Sempre com apostas altas, Cunha não faz outra coisa desde que se tornou presidente da Câmara, na abertura do ano legislativo de 2015. Em agosto daquele ano, o PGR Rodrigo Janot protocolou a primeira denúncia contra ele no STF. Na época, o alvo da chantagem era Dilma. Mesmo pressionado por aliados políticos naturais, como o PSDB, o DEM, a bancada evangélica e a maioria do PMDB, o então presidente da Câmara caprichou na encenação mas jamais apertou o gatilho. Só mudou de atitude em dezembro de 2015, quando Rui Falcão, presidente do Partido dos Trabalhadores, anunciou que a legenda iria dar seus três votos contra Cunha no Conselho de Ética.
A mesma operação repete-se agora. Convencido, corretamente, que Michel Temer lhe deve a presidência, Cunha não desistiu de escapar do julgamento em plenário e ameaça explodir a coalizão que assumiu o Planalto com uma delação ampla, geral e irrestrita.
A má vontade do novo governo e seus aliados para avançar nas investigações contra Cunha é uma dessas evidências óbvias do jogo político brasileiro.
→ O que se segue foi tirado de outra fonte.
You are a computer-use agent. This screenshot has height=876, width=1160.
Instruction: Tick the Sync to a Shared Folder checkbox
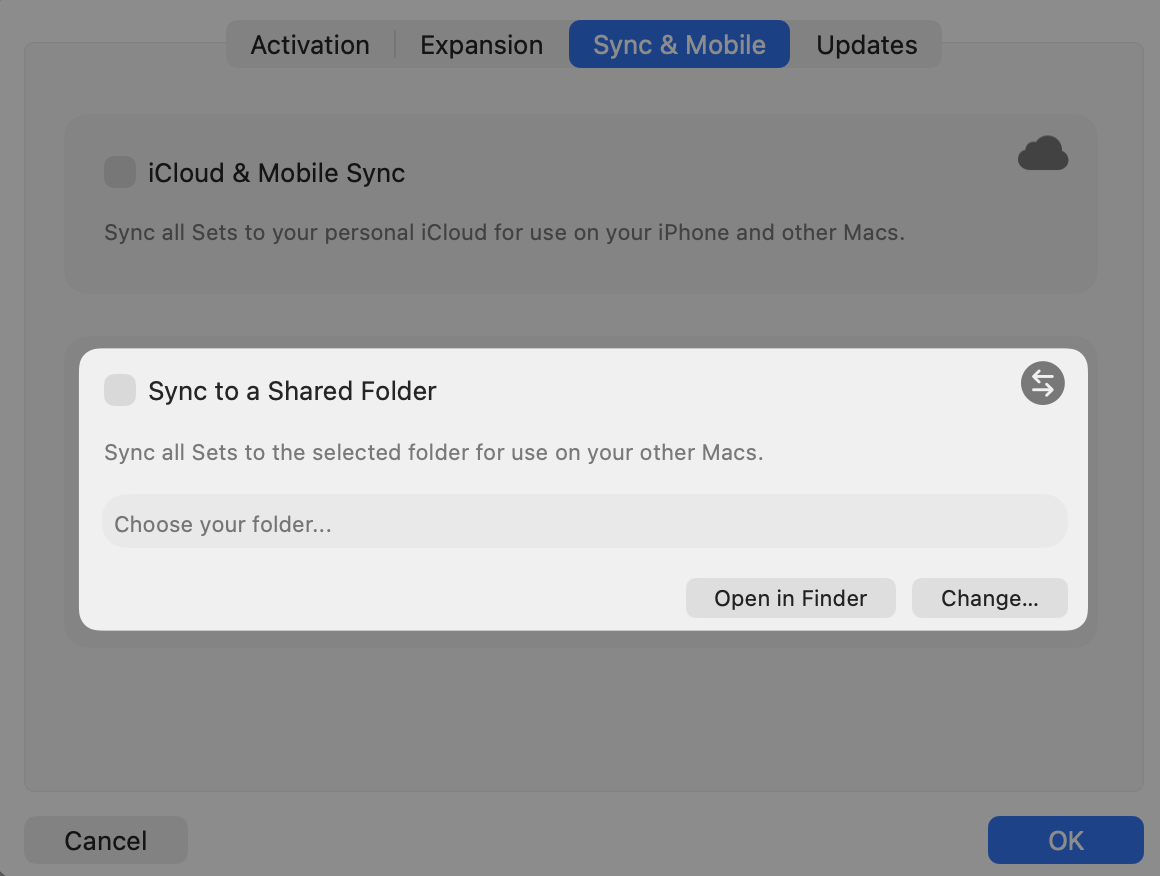pyautogui.click(x=120, y=390)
Ajuda a confirmar a tese apontada pelo colunista Celso Rocha de Barros, para quem a população que foi a rua pedir o afastamento de Dilma com base em alegações de conteúdo moral precisa resolver "quem estava entre os bêbados e quem estava entre os cínicos." (Folha de S. Paulo, 15/8/2016).
Levar Cunha para o cadafalso é uma forma de dar credibilidade ao espetáculo do impeachment de Dilma, com base numa acusação ("pedaladas fiscais") que envolve uma imagem jornalística que nem é caracterizada como crime.
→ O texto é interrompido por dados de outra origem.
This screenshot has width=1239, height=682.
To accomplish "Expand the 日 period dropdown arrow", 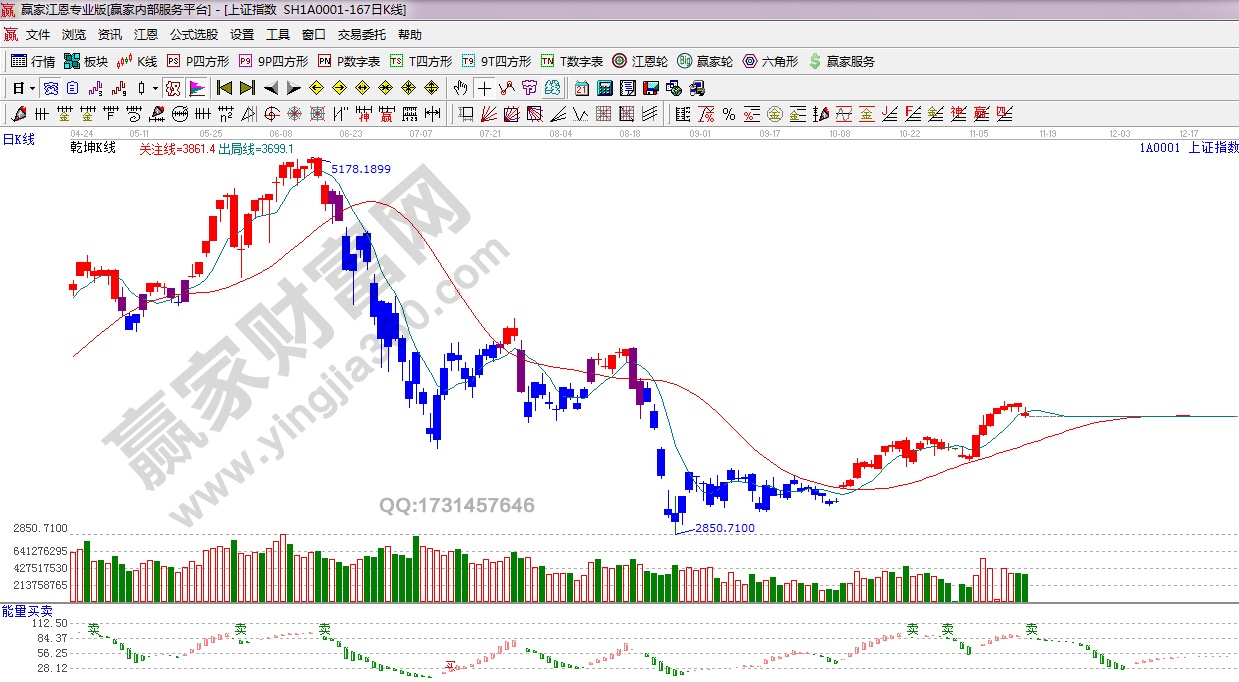I will [33, 88].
Numa conjuntura em que as denúncias crescem como cogumelos no ministério de Temer, permitir que o ex-presidente da Câmara permaneça à solta, é escandaloso demais, pois confirma aquilo que sempre se soube e sempre se tenta esconder: a seletividade estrutural das denúncias contra corrupção.
Este é o problema: não há voto fácil contra Cunha. Será preciso reunir a maioria absoluta – 257 votos – num plenário em que ele próprio admitiu ter sustentado 260 cabeças. Mesmo lembrando que alianças políticas não são eternas, cabe lembrar que traições, nesse terreno, costumam ter efeito venenoso, corrosivo – sem controle e sem limites. "Michel é Cunha," sintetizou Romero Jucá, na memorável conversa gravada pelo senador Sérgio Machado.
Vivemos uma situação em que é preciso distinguir o principal do secundário, o certo do errado. O problema de Cunha é escapar da lei. Como fiador da nova ordem, fará o que estiver a seu alcance, sem remorso nem dor na consciência. Sua experiência é didática como parábolas infantis. Quem teve apoio absoluto para derrubar uma presidente eleita por 54 milhões de eleitores apenas para escapar das autoridades policiais está destinado a se transformar num predador feroz, que sempre terá dificuldade para conhecer os próprios limites.
O problema dos brasileiros é outro. A partir do momento em que as garantias democráticas foram substituídas pela criminalização da vida pública, o regime nascido após a derrota da ditadura militar tornou-se alvo de aventureiros e criminosos. Ou bêbados e cínicos. Nenhum destes males, contudo, pode ser combatido com hipocrisia.